* [What needs to be done]: Work out how many lines of the listing hold the string "column", then answer with that number and nothing else.

* [The input]:
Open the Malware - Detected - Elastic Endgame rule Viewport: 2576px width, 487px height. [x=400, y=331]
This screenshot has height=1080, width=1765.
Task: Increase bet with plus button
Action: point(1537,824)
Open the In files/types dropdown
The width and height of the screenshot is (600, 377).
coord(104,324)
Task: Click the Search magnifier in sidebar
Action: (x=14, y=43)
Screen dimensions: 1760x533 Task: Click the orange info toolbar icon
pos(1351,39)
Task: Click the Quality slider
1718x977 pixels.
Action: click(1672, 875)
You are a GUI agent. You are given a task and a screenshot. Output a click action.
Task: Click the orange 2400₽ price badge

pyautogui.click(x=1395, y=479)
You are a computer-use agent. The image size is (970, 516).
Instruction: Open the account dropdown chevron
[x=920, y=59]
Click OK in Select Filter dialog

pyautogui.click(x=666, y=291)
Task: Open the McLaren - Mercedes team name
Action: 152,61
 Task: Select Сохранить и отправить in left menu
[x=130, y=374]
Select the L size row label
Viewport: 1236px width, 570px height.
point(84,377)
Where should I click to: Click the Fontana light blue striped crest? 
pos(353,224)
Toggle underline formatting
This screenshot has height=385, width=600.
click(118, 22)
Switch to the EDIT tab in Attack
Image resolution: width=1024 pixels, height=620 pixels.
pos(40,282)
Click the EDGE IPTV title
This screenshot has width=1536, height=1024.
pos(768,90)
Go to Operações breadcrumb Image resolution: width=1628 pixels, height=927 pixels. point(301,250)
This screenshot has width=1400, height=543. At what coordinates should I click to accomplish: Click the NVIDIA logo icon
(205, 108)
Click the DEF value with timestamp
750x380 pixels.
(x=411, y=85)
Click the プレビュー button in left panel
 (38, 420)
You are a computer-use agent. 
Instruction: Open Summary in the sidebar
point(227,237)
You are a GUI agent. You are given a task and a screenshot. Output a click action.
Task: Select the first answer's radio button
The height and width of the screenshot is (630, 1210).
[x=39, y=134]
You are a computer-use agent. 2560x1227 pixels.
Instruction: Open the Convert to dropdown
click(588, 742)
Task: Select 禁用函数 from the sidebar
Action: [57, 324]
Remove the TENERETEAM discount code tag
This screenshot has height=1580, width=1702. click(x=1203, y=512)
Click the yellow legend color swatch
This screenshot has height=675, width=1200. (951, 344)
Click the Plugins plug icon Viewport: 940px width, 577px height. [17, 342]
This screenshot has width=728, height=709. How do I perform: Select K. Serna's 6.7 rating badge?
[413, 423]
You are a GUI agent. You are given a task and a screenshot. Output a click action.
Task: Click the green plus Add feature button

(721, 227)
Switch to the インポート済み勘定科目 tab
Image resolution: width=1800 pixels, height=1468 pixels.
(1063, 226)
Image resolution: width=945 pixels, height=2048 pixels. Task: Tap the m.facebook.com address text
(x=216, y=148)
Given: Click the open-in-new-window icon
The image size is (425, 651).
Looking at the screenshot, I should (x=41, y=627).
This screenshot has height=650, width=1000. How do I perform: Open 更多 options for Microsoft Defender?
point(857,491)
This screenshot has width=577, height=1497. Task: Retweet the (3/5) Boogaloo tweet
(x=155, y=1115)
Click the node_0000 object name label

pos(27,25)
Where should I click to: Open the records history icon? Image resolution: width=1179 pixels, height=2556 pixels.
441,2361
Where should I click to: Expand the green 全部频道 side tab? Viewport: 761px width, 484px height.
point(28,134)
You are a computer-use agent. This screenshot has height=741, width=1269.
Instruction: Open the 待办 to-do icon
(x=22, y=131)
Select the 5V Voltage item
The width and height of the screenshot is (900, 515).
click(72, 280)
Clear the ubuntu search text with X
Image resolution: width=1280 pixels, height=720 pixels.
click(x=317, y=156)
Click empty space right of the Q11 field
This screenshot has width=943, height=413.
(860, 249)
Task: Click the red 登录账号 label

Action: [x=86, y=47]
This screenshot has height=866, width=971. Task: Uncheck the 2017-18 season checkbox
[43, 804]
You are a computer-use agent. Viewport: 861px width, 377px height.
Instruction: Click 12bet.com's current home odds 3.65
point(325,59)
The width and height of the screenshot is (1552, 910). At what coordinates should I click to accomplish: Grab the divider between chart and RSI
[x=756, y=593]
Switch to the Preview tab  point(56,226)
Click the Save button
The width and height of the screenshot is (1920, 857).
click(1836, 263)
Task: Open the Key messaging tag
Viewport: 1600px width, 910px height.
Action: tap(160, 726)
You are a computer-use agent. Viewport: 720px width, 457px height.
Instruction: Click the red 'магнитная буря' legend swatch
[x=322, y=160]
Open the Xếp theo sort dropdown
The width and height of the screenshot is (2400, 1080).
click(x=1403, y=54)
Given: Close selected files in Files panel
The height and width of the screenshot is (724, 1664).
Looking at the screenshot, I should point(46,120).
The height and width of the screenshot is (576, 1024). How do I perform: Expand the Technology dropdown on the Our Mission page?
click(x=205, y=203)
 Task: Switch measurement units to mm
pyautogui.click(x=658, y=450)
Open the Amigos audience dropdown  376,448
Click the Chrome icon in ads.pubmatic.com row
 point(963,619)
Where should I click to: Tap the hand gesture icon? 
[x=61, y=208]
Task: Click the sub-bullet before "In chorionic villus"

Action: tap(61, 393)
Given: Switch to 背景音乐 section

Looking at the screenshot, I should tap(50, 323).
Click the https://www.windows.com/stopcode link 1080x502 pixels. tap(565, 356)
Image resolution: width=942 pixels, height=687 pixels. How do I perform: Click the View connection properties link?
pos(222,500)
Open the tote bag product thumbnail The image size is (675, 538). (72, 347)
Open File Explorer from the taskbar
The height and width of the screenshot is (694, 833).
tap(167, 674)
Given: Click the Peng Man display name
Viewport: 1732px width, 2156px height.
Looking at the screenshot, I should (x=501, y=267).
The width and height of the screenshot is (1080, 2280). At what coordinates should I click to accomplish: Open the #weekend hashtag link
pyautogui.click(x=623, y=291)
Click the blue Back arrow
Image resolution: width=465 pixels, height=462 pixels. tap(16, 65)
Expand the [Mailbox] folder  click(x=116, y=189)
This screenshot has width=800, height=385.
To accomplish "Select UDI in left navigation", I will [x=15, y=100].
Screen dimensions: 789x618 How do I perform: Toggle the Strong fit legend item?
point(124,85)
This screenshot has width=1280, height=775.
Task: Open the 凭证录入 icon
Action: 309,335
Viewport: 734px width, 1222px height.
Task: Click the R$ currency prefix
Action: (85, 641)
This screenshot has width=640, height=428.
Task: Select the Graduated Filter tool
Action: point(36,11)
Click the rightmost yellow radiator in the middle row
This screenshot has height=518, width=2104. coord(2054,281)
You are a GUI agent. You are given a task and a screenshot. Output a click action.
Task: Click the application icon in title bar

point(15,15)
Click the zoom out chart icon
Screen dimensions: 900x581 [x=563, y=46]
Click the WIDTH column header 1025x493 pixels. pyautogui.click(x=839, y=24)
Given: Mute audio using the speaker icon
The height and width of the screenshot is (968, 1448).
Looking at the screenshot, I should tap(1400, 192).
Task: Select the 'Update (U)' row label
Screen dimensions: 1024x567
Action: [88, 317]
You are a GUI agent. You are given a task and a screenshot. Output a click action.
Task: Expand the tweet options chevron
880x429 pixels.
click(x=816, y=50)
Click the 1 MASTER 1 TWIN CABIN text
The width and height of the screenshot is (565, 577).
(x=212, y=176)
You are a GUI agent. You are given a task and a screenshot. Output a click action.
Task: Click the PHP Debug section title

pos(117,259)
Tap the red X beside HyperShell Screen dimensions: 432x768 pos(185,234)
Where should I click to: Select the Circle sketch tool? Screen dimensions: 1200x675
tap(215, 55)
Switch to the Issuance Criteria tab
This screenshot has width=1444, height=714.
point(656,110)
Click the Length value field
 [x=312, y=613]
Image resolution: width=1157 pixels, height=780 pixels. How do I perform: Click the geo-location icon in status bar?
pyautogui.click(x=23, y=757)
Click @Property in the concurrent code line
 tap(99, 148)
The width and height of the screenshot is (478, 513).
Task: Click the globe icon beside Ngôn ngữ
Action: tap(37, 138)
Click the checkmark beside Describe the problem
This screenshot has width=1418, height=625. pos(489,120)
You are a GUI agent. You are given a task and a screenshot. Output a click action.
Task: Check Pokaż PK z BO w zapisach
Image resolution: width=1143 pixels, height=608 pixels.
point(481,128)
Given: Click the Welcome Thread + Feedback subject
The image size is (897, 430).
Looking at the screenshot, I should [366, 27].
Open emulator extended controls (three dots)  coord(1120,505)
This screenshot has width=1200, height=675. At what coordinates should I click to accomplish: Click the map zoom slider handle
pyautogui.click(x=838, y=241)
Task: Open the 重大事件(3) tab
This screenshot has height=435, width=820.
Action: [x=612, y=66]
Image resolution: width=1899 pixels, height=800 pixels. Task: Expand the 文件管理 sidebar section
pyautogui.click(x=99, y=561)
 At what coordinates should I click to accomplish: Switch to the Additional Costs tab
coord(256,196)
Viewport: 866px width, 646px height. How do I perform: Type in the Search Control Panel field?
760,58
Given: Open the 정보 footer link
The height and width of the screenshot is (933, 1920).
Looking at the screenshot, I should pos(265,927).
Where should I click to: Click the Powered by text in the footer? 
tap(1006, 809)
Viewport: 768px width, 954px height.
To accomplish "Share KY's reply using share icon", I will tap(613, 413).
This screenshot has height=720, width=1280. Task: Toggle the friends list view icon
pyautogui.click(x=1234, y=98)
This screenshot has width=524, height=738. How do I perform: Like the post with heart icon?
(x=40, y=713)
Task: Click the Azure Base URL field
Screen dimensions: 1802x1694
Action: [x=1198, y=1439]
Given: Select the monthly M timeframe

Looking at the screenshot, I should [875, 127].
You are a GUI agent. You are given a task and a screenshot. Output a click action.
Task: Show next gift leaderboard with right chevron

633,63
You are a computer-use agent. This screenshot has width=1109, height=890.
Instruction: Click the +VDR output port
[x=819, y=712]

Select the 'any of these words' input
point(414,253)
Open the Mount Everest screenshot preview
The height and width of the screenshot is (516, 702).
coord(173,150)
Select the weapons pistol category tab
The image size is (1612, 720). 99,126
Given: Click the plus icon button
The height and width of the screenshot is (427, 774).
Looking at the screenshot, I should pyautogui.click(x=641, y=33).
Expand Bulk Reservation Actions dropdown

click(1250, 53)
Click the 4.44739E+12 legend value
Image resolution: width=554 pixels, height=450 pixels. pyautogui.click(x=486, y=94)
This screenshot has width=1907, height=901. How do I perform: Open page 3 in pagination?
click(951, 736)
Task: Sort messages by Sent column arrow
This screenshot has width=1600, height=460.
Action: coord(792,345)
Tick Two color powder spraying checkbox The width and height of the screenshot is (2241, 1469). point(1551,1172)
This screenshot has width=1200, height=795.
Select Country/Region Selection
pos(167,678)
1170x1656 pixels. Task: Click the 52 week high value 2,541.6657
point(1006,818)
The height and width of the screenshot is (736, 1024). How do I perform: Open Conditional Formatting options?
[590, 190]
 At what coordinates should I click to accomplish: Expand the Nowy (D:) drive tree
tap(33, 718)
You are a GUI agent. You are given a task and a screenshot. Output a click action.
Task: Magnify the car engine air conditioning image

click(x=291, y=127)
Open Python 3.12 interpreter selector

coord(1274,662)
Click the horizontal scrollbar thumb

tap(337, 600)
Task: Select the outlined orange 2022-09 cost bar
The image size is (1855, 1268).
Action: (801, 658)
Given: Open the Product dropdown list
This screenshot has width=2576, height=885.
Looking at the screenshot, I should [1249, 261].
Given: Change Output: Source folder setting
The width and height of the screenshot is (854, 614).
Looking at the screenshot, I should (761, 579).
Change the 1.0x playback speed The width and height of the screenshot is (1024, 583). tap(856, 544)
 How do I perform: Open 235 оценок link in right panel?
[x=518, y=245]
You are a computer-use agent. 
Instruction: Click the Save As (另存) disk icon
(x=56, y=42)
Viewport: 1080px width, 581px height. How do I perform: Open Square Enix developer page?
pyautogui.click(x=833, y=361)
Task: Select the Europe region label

* [Reply to the task]: 2